遅い雪に春の気配も焦らされて
snowdrop
春はすぐそこ
すきな色はなんですか?
ありふれた質問に、あなたなら、なんと答えるだろう。
幼い子供だったころ。聞かれたらまよわず、青と返していた。
青といっても、淡い透明なブルーもあれば、深くて濃い藍染めの色もある。
どちらかといえば、濃紺がすきだった。
海よりも深く、空よりも広い世界にあこがれていたのかもしれない。
着ているものや靴、持ちもののどこかに取り入れるほど、身近に感じていたかった。
やがて子供から大人へと成長するなかで、人の心もまた移りゆき、すきな色も変わっていった。
黒を着るようになったのは、就職活動をはじめたからだったか。あるいは告別式の参列だったか。
好みというより、必要に迫られて染まったに過ぎない。
社会という世に流され、色だけでなく形も合わせるようになっていく。
一時期、黄色を着るようになる。
決して、六甲おろしを高らかに歌い上げたかったわけではない。
赤いワンピースを着た友達をみたとき、色から元気をもらうことを教えてもらったのがきっかけだった。赤なんて着るんだと、思ったものである。
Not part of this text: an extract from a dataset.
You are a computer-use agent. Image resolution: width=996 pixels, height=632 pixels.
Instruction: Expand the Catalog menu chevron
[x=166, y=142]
その後、冬の寒さから暖を求めるように、季節限定ではあるけれど、赤色を選び出す。
暖色系の朱色やワインレッドなどであり、むしろ血のように真っ赤な色は、生理的に受け付けなかった。
いまでは、黒や白を着ることが多い。
使っているパソコンを前に、よくよく思い出してみると、潜在的な色の好みは白だったと気づく。
記憶に残っているはじまりの色は、白だった。
けがれなき純白の世界に、清浄さと安らぎを得ていたのだ。
そんな白の中に、淡い青空と若々しい新緑をみつけたからこそ、青を好きになったのだろう。
それにひきかえ、なんとこの世は雑色にまみれていることか。
統一感などまるでない。
色によって、人の心も左右されるという。
世を乱す出来事が絶えないのは、色のせいに違いない。
辺り一面を雪に覆われし原野をみながら、次の季節の到来を、静かに待ちわびるのだった。